Back Top Bookmark this page!

By Wendy C. Brooks, DVM, DipABVP
Educational Director,

Print this article  Email this article
Physical Therapy for Arthritic Patients

Life with a dog with mobility issues is a challenge and it would be wonderful if there was a magic pill that could be given to make a stiff older dog as supple as a youngster. Unfortunately, despite advances in arthritis medications for dogs, there is more to therapy than giving pills. The more advanced the mobility problems are, the more important physical therapy becomes in maintaining function.

The following are some general suggestions that may be helpful at home. In reality, the more time you are able to spend with physical therapy, the better the results. A formal program for a pet's specific issues is ideal and is best based on the pet's individual joint extension/flexion measurements, force plate analysis, muscle circumference measurements, etc. If possible, a professional veterinary physical therapist should be consulted for a formal program.

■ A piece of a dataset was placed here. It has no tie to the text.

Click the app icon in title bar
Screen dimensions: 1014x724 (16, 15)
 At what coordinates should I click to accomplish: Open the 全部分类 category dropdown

Exercise should never be performed to the extent that it is painful for the patient.

The Pre-Exercise Warm-Up

When we talk about a warm-up before exercise, we literally mean warming the muscles. Warmth decreases stiffness and increases blood flow to the muscle. It also directly reduces pain. A warm wash cloth in a plastic baggie makes an excellent warm compress (test it on yourself to be sure it is not too hot) to put on stiff joints. The joints can be flexed and extended passively and the muscles gently massaged. A good five minutes of this is helpful prior to exercise.

Regular Low Impact Exercise: Daily

Arthritic joints rely on strong muscles for support yet arthritis pain leads to disuse and poor muscle conditioning. For this reason, regular exercise is an important foundation. Short walks or swims which do not leave the pet unduly sore the next day should be part of the daily exercise routine. Exercise helps reduce excess weight and keeps joints flexible. Exercise should avoid sudden spurts of speed and should be done at a steady pace, even if that pace is slow.

If the pet is sore after exercise, do not exercise until the pain seems to be resolved. Re-start the exercise at 50% of the duration. Fifteen minutes of ice packing can be applied to an acutely painful joint.

If you want to try increasing the exercise, try a 20 percent increase.

The Cool Down

At the end of the exercise period, a reduced pace of exercise is done as a cool down. Ideally, a five-minute slower pace of the exercise is followed by five minutes of massage.

What Is Passive Range Of Motion Exercise?

During warm-up and cool down, one of the techniques that can be used to assist flexibility is passive flexion/extension exercise, also called passive range of motion. Here the patient lies on his or her side with the side to be exercised up. Starting with the foot, the joints are flexed and extended through their natural range of motion moving up the leg all the way to the shoulder/hip. If the exercise causes discomfort (for example, dogs with bad hips are quite painful when the rear leg is extended backward), do not continue to a painful point. Ideally 10 to 15 flex/extensions are performed on each joint and this is done two to four times daily.

MedVetOhio, a large referral center, has put together these videos demonstrating PROM.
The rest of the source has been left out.